SB dies aren't always required for Service Rifles, but they don't hurt a thing and can solve a ton of problems. As far as the "excessive brass working" that many get so excited about, it's nothing, and well worth avoiding the potential problems I mentioned. Many handloaders aren't fully aware of this, but standard FL dies do NOT resize cases back to their original unfired dimensions. SB dies get a lot closer, and that's what we're looking for here. Using the SB dies, in conjunction with the case gage to set your datum lines should resolve the chambering issues completely. While the advice to adjust the bottom of the die down to the shell holder is what's specified in most manufacturers instruction, it really is a "one size fits all" approach. It works in most instances, but isn't really the ideal way to adjust these things. You may find that the die will work properly when adjusted that way. Or, it may be sizing the brass excessively. On the flip side, it may also not be pushing the shoulder back far enough, and need to have some material removed (ground) off either the shell holder or die to reach the proper fit; I've seen several instances of all three.

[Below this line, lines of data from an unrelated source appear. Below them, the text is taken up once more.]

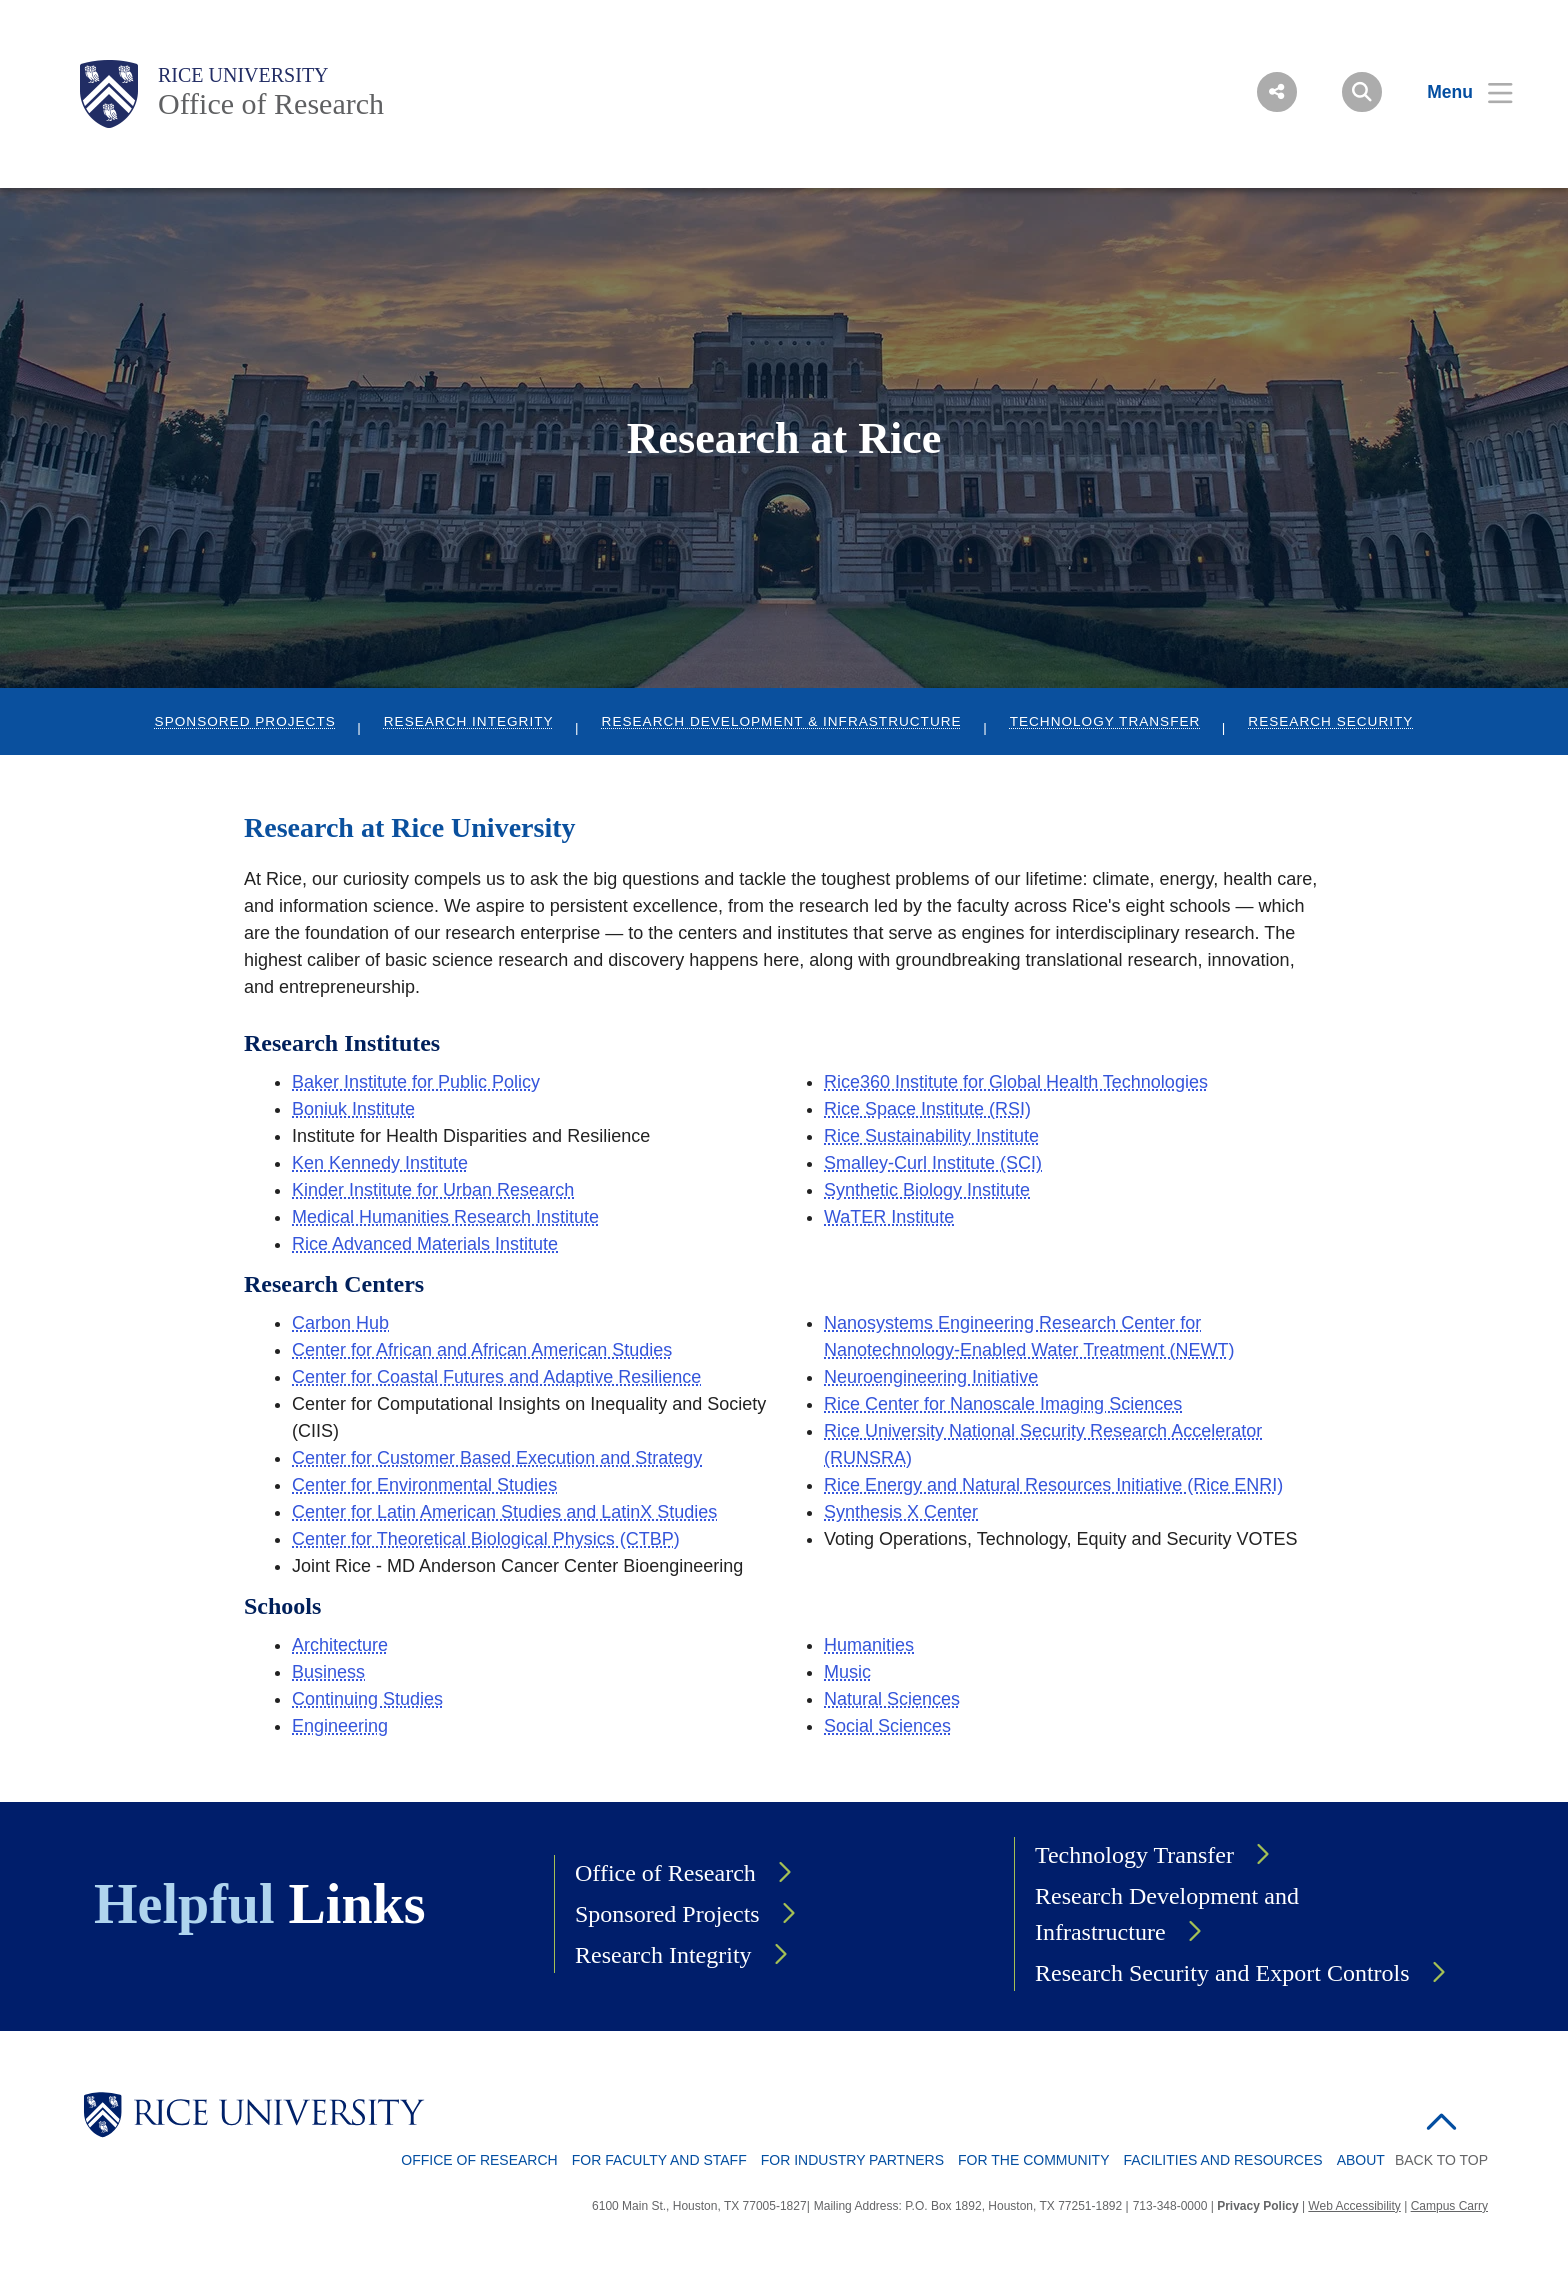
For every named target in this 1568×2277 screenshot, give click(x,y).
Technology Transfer (1105, 721)
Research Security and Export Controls (1222, 1973)
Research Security (1330, 721)
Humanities (869, 1645)
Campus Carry (1449, 2206)
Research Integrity (469, 721)
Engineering (340, 1726)
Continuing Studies (367, 1699)
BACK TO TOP (1441, 2160)
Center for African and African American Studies (482, 1350)
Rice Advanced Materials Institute (425, 1244)
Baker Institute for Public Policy (416, 1082)
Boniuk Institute (353, 1109)
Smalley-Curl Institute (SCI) (933, 1163)
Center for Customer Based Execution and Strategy (497, 1458)
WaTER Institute (889, 1217)
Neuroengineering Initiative (931, 1377)
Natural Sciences (892, 1699)
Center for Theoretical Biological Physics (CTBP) (486, 1539)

Start there, and see what happens. Give us an update, and if there's any issues that remain, we'll dig a bit deeper. Either way, we'll get it taken care of.
I do not have nor have I ever used a precision mic I will look into them, but I do use a RCBS small base die. That is the only die I have been using for resizing.

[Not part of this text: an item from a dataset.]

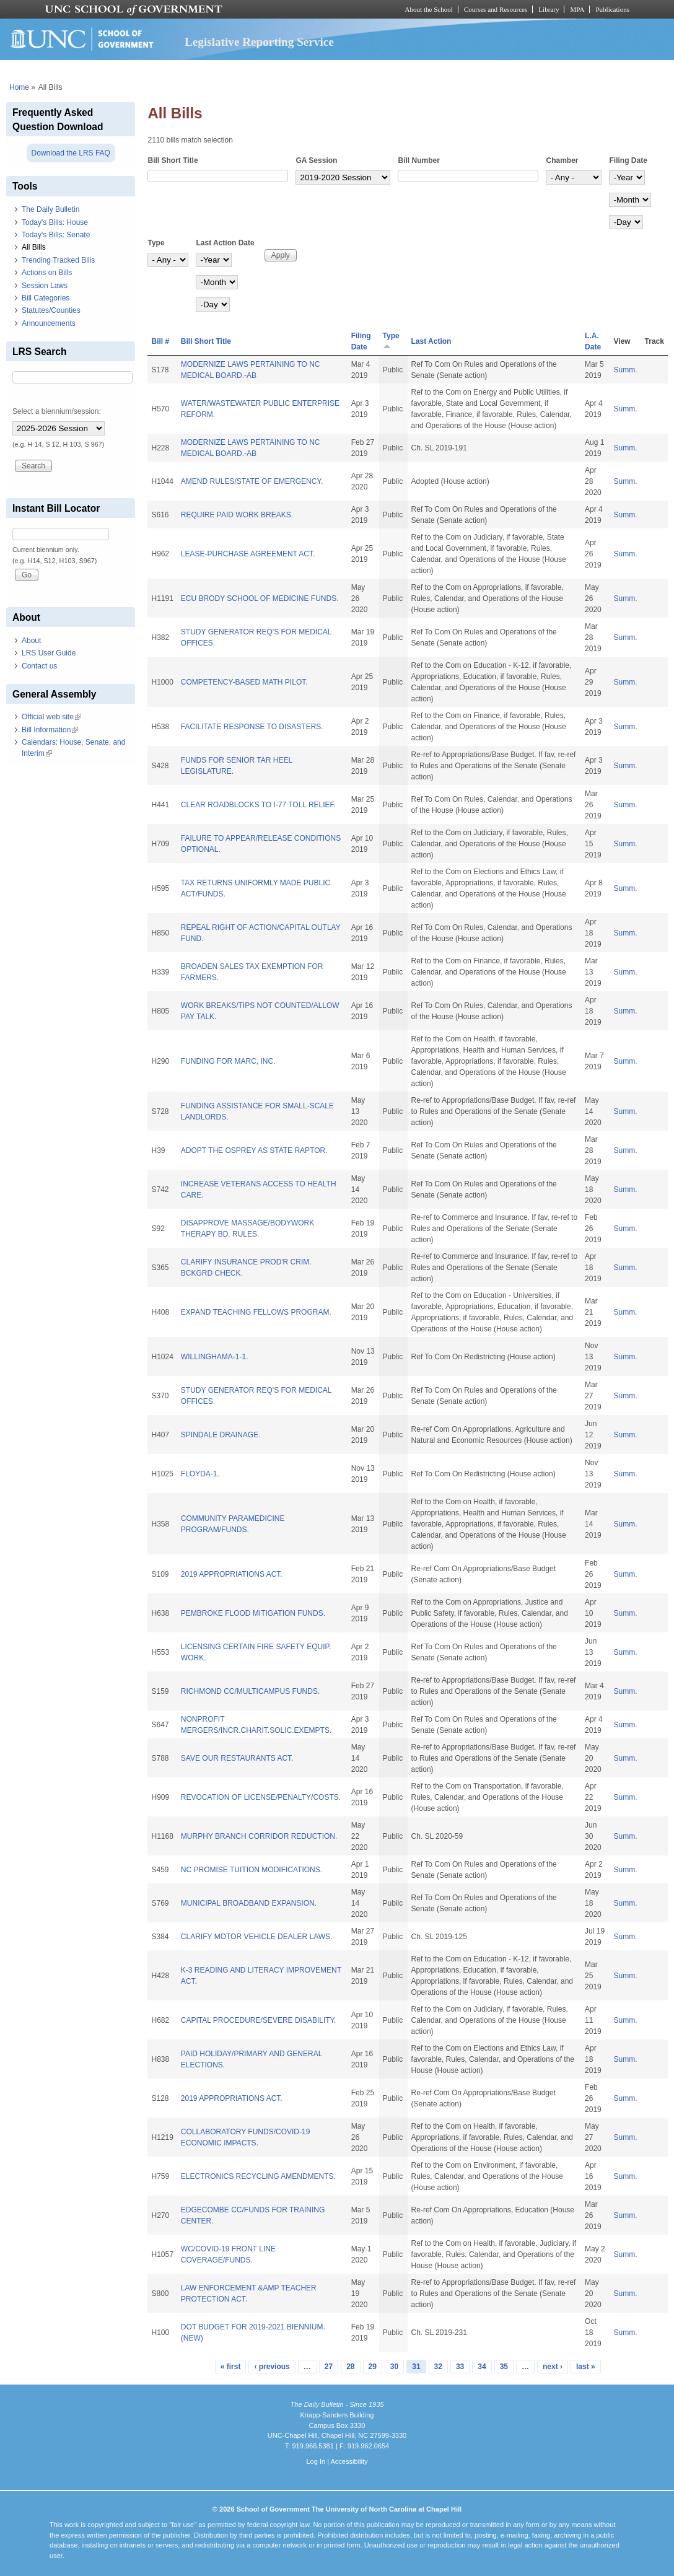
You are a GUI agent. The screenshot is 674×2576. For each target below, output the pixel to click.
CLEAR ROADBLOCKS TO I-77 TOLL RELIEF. (258, 804)
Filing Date (628, 160)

I took some measurements with a micrometer of my reloaded round with 223 brass and of a loaded factory Lake city 5.56 round that chambers and cycles fine and this is what I came up with:

oal: 223-2.220 (after I adjusted from 2.267)

Neck: 223-.245

Shoulder: 223-.355

Base: 223-.374

Rim: 223-.374

I tried to take pictures of the two up close but my camera will not work with me and focus. If there is anything else I can do let me know. In the mean time I will look into a precision mic.
No problem at all, and I think the Precision Mic will help here. You might also look at teh bump gages that Sinclair and a couple others sell as well. Both of these gages will measure the same thing; the actual length from case head to datum line, which is where we determine our headspace dimension. All of the measurements you've listed here (with the exception of the OAL) appear to be diameter readings, and I don't think that's your problem. The Precision Mic or bump gages will allow you to verify that you are in fact pushing the shoulder back far enough to allow the cartridge to fully enter the chamber, and the bolt to close without binding anything. It also enures that the case is entering the die far enough to take the radial measurments down to where they should be. One other thing; make sure you run these slowly when you resize. Running the case all the way to the cam point (where the press toggles over), hold it there, at least to a count of five. Brass is naturally resiliant and has a spring back factor, which is precisely what makes it the material best suited to making cases. However, that same resilliancy allows it to spring back out a bit if it's simply run into a die for a moment and then pulled right back out. All the way to the top of the stroke, a count of five, and then lower the ram. It makes a difference.

I'm curious as to why the OAL is so short, though? Nominal specs for a 5.56 or 223 Rem is going to be right around 2.260". I generally run mine at 2.250" to 2.255" just to allow a little clearance with the front of the mag. What bullets are you using, and how did you arrive at the 2.220"-2.227" dimension?